| Required work |
Retype exactly the lines below, beginning with the first and ending with the line where "Given: Expand audio" appears.

| Saved data entries |

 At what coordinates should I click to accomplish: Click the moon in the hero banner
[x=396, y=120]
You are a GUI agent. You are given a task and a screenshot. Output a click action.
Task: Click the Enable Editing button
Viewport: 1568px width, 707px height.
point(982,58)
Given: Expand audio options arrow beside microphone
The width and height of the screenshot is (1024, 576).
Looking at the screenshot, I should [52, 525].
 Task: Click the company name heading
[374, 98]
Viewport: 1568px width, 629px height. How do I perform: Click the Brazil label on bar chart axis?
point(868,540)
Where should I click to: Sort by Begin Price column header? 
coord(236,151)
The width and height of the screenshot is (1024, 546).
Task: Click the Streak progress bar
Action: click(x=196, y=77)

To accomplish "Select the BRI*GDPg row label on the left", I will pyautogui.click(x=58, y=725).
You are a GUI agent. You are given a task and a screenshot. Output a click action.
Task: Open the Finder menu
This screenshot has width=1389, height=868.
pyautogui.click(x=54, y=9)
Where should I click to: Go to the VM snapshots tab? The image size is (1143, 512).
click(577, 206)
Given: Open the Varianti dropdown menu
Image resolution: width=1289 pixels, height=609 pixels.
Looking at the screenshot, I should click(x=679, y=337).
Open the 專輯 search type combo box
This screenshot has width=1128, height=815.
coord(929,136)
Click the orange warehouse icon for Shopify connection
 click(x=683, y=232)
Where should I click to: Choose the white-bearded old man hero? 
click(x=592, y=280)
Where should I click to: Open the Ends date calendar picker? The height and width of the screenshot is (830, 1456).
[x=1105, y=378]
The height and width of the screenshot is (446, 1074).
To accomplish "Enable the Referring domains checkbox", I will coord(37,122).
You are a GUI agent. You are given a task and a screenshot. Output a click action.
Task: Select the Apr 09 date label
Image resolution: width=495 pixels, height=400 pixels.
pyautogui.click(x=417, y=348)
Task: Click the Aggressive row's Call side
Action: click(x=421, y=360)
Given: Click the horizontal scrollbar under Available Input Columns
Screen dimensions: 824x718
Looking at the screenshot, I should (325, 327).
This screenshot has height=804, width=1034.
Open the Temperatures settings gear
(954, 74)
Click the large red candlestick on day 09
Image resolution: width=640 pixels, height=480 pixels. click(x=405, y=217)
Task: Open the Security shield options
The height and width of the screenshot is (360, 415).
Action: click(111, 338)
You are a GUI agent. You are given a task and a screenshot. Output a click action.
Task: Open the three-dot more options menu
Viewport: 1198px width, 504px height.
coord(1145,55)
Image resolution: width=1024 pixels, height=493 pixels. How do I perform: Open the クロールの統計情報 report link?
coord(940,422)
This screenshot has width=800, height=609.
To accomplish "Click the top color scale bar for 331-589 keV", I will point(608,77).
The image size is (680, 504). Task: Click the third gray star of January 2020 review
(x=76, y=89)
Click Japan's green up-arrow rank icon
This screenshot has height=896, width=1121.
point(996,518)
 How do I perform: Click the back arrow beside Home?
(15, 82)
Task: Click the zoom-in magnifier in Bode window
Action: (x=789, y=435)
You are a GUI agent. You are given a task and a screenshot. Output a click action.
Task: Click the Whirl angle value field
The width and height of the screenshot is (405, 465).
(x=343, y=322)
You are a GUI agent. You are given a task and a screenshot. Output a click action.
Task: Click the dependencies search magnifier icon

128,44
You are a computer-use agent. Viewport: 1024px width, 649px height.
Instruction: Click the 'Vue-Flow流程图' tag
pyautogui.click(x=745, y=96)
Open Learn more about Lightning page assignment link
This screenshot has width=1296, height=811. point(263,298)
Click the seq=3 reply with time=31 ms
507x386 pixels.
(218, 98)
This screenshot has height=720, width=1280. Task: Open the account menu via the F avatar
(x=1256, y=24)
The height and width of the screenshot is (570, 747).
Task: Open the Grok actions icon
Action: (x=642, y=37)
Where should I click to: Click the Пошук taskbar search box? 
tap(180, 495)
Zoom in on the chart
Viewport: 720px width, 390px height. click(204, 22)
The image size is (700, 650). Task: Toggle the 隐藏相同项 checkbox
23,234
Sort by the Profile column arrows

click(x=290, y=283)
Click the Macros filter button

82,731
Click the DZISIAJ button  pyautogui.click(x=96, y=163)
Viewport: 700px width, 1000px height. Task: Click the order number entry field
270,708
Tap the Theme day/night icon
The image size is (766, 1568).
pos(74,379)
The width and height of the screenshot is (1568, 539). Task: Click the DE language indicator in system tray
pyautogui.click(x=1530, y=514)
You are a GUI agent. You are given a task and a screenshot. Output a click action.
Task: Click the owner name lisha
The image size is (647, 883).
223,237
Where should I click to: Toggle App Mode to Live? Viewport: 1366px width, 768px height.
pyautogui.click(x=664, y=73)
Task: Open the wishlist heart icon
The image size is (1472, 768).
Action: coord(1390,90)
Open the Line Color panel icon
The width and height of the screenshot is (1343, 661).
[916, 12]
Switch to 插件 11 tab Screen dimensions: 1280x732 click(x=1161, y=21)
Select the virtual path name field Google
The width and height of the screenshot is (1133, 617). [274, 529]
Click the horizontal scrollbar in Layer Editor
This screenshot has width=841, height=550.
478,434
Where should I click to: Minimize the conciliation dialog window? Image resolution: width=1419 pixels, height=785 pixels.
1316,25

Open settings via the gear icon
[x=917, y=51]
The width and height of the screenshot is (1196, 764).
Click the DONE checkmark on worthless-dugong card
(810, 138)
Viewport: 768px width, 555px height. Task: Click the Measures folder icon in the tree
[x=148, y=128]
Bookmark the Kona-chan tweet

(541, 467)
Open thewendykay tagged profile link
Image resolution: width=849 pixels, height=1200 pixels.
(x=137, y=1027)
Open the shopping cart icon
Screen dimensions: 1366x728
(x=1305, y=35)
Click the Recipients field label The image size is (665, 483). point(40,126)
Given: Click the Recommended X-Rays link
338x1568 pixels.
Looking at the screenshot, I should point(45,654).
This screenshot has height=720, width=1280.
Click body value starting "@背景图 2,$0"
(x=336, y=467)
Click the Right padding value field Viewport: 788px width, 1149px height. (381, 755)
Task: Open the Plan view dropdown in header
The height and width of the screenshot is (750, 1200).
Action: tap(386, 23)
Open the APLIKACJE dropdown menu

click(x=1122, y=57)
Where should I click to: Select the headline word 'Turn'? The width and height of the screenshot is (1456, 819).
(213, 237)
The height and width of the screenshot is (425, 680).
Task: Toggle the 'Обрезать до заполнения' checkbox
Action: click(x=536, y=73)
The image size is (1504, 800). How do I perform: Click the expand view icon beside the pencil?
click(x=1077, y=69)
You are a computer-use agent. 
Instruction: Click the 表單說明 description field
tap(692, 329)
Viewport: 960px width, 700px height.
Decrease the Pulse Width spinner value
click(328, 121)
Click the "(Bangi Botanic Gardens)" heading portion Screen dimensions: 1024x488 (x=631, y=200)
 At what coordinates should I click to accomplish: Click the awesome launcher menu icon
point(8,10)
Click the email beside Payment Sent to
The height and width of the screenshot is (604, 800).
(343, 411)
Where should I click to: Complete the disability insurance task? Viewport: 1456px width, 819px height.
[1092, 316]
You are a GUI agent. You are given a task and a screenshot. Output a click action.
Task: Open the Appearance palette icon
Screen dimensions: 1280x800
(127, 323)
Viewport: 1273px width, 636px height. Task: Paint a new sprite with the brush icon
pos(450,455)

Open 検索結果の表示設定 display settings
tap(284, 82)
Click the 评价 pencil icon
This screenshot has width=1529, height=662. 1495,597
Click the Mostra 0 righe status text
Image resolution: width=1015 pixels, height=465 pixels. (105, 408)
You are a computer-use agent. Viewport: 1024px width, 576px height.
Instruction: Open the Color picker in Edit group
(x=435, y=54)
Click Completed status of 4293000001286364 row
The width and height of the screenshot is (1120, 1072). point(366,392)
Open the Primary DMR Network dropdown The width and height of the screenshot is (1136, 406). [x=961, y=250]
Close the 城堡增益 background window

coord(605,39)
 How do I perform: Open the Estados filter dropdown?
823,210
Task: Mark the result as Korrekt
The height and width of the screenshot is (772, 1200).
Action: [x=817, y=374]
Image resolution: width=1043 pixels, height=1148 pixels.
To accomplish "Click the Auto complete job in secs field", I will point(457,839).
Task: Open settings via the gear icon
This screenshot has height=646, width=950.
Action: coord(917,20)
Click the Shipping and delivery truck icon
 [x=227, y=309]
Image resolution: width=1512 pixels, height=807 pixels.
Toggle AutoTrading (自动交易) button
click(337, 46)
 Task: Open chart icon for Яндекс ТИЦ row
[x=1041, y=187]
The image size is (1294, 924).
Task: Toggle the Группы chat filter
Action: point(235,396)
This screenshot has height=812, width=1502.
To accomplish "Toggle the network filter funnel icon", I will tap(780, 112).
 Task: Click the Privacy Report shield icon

| Answer section |
 At what coordinates should I click to accomplish: Click the moon in the hero banner
[x=396, y=120]
You are a GUI agent. You are given a task and a screenshot. Output a click action.
Task: Click the Enable Editing button
Viewport: 1568px width, 707px height.
point(982,58)
Given: Expand audio options arrow beside microphone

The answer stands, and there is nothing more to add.